Auto-segmentation, facilitated by AI, holds promise for streamlining the manual contouring process. Studies suggest that AI can not only enhance efficiency but also reduce discrepancies arising from clinician interpretations [24,31]. Deep learning-based auto-segmented contours (DCs) have demonstrated remarkable accuracy, closely matching that of manual contours and surpassing that of traditional atlas-based methods [24,43] (Figure 1).

Despite the promising capabilities of AI-powered contouring, widespread clinical adoption remains limited [32]. Wong et al. reported the impact of DC models in the clinical workflow at two centers; in a previous study, they also conducted a comparison between DC and multiple radiation oncologists for central nervous system (CNS), head and neck (H&N), and prostate OARs and CTVs [24].

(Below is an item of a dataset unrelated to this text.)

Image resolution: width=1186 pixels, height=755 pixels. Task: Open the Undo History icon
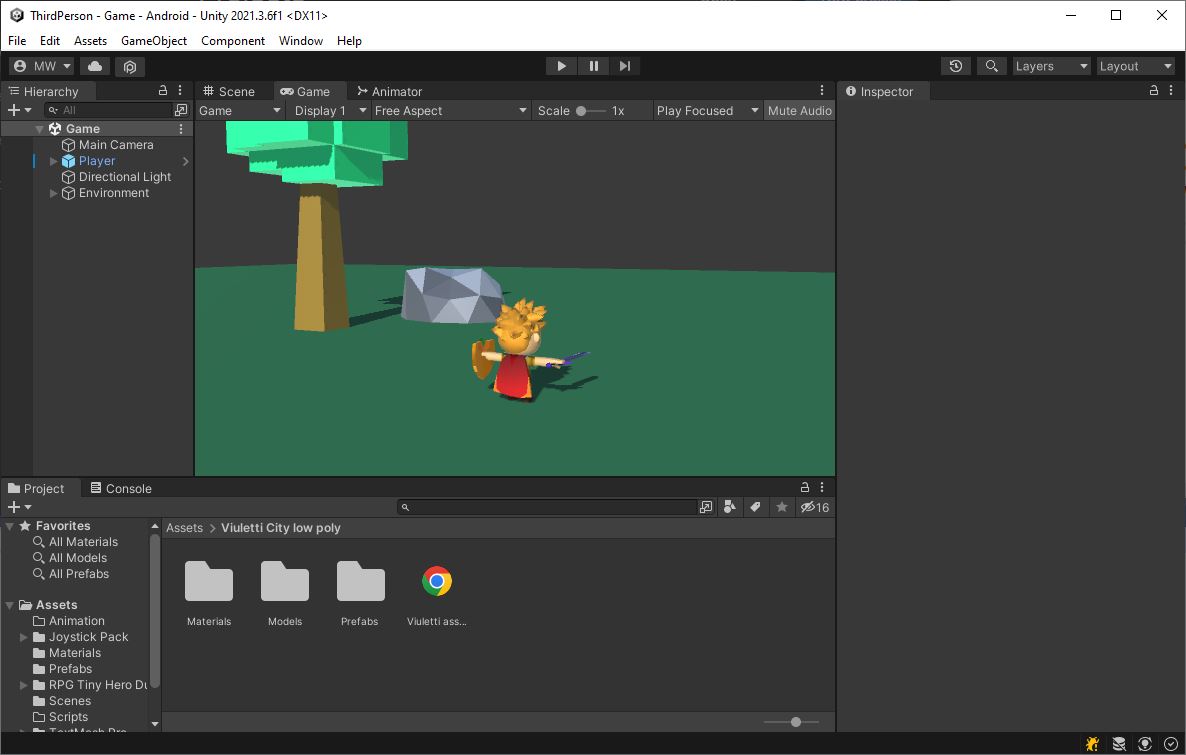tap(956, 66)
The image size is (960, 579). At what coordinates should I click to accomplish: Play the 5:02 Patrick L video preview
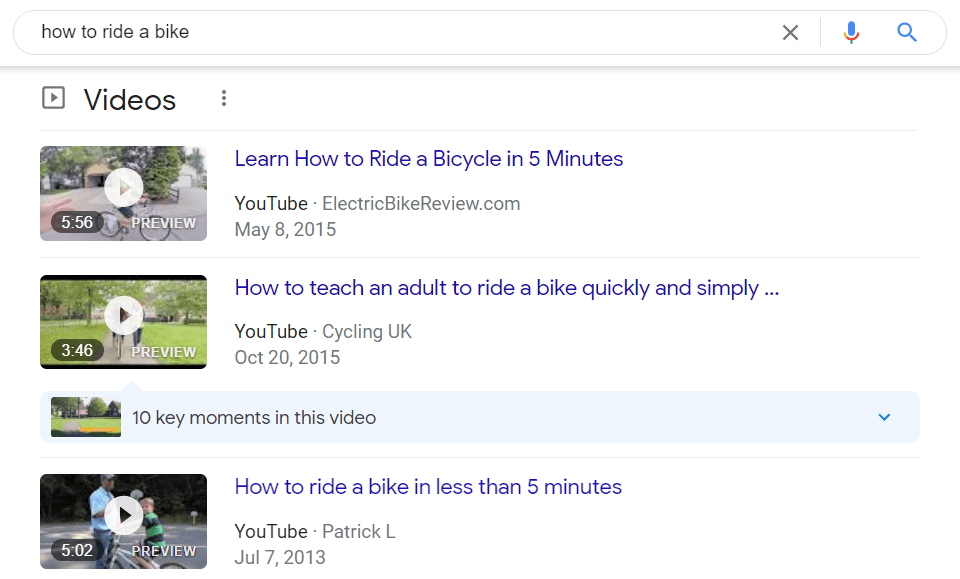tap(124, 521)

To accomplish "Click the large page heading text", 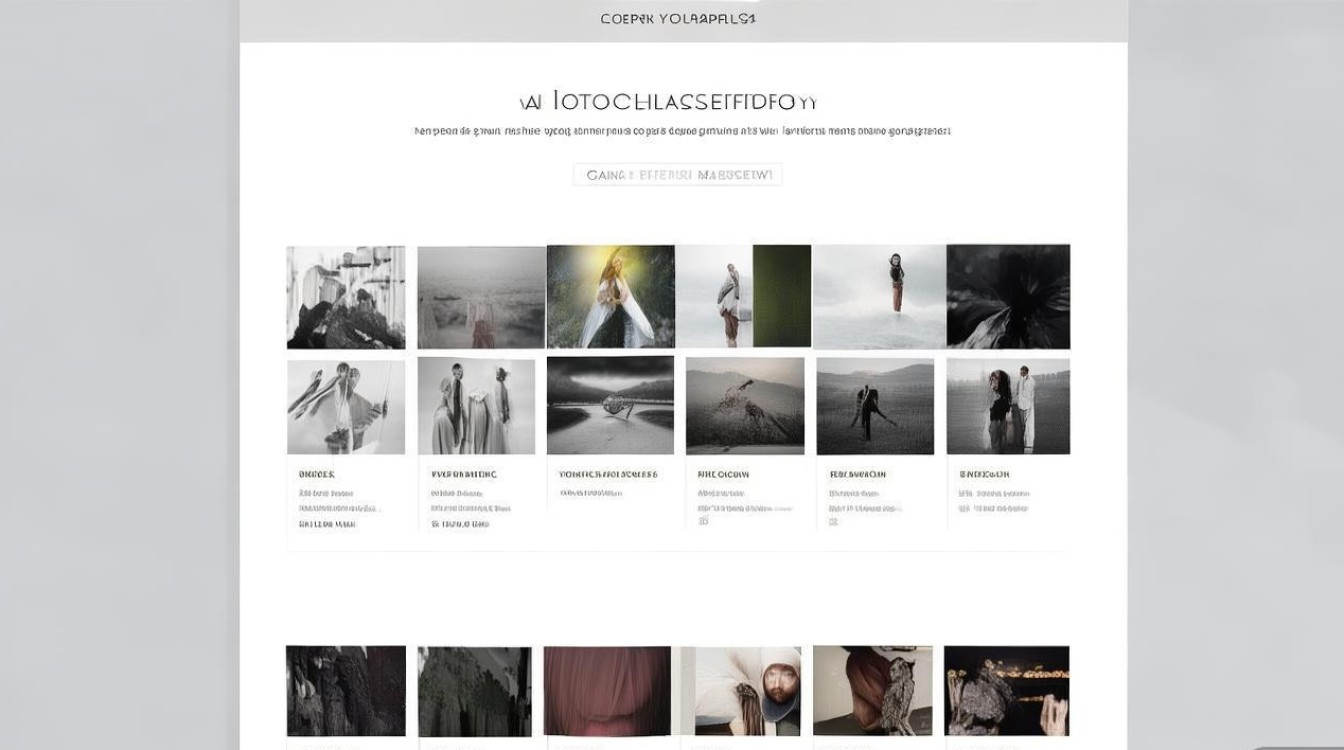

Further research is necessary to address the variability observed in the quality of DC models [33,44]. Rigorous studies are crucial to verify the reliability of specific models before their full integration into routine clinical practice [34]. This focus on robust validation will ensure the safe and effective implementation of AI in radiation oncology.

Seeking to streamline the radiotherapy workflow, in our institution, we investigated the clinical implementation of a commercial deep learning-based auto-contouring software. Wong et al. in 2020 reported on investigated CTVs in HN cancer and prostate gland cancer, but nonpelvic CTVs were included in their analysis [24].

Ethical concerns need to be considered in the development phase of AI tools. Ethical considerations in AI applications in healthcare call attention to issues such as security and privacy, the evaluation of AI models’ reliability, the appropriate settings of applications of AI models, the allocation of responsibilities and the need for human monitoring of the results obtained with AI processes. Instruments for systematic ethical assessments of generative AI in healthcare have been developed, such as the TREGAI checklist, based on nine generally recognized ethical principles [45].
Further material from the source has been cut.